We compare six lithium potentials by examining their ability to predict coexistence properties and liquid structure using molecular dynamics. All potentials are of the embedded-atom method type. The coexistence properties we focus on are the melting curve, vapor pressure, saturated liquid density, and vapor-liquid surface tension. For each property studied, the simulation results are compared to available experimental data in order to properly assess the accuracy of each potential. We find that the Cui second nearest-neighbor modified embedded-atom method potential is overall the most reliable potential, giving adequate agreement for most of the properties examined.
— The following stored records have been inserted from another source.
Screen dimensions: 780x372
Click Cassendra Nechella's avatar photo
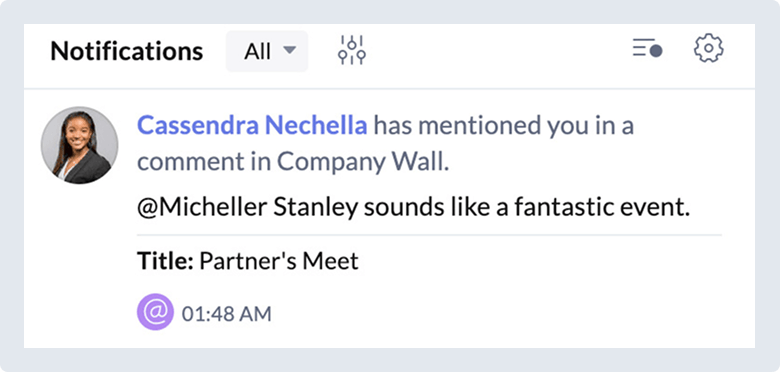coord(80,145)
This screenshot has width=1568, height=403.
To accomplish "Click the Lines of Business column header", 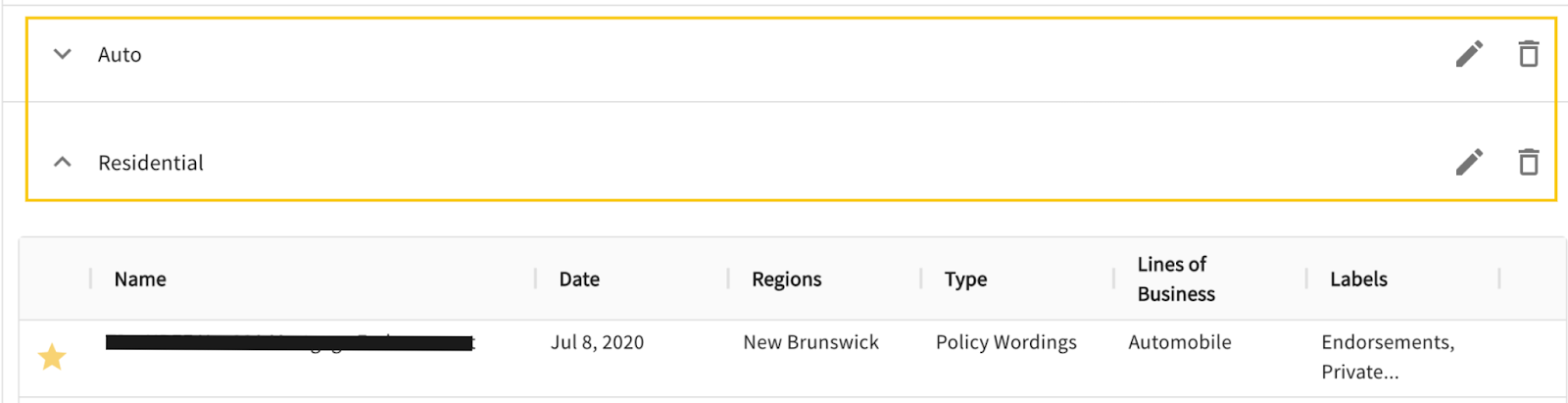I will [1175, 279].
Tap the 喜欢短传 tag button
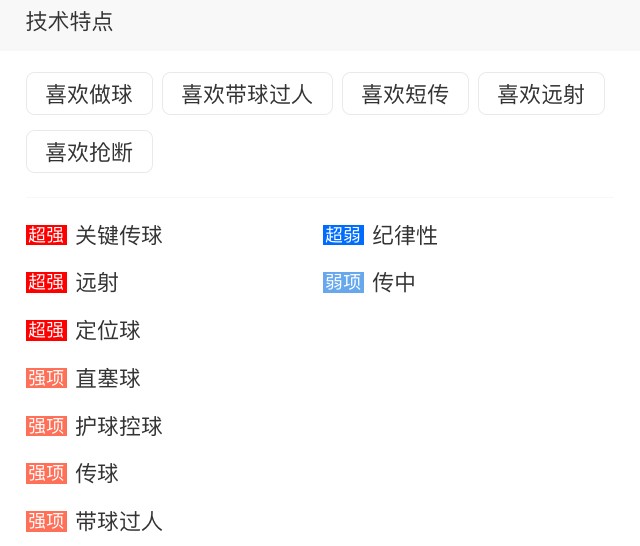 (405, 94)
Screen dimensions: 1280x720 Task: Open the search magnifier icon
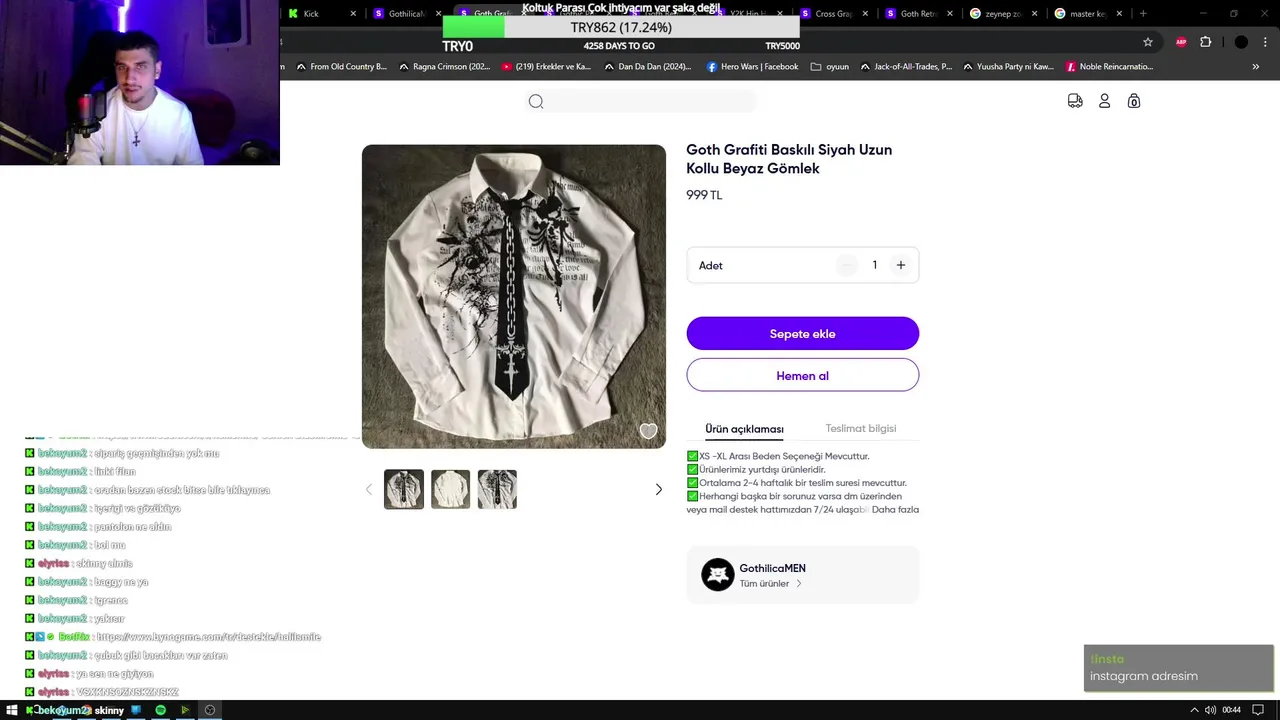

For example, the zero- pressure melting point of this potential is shown to be around 443 K, while it is it known from experiments to be about 454 K. This potential also gives excellent agreement for the saturated liquid densities, even though no liquid properties were used in the fitting procedure. We conclude that even though this potential is the most reliable overall, there is still room for improvement in terms of obtaining more accurate agreement for some of the properties studied, specifically the slope of the melting pressure versus temperature.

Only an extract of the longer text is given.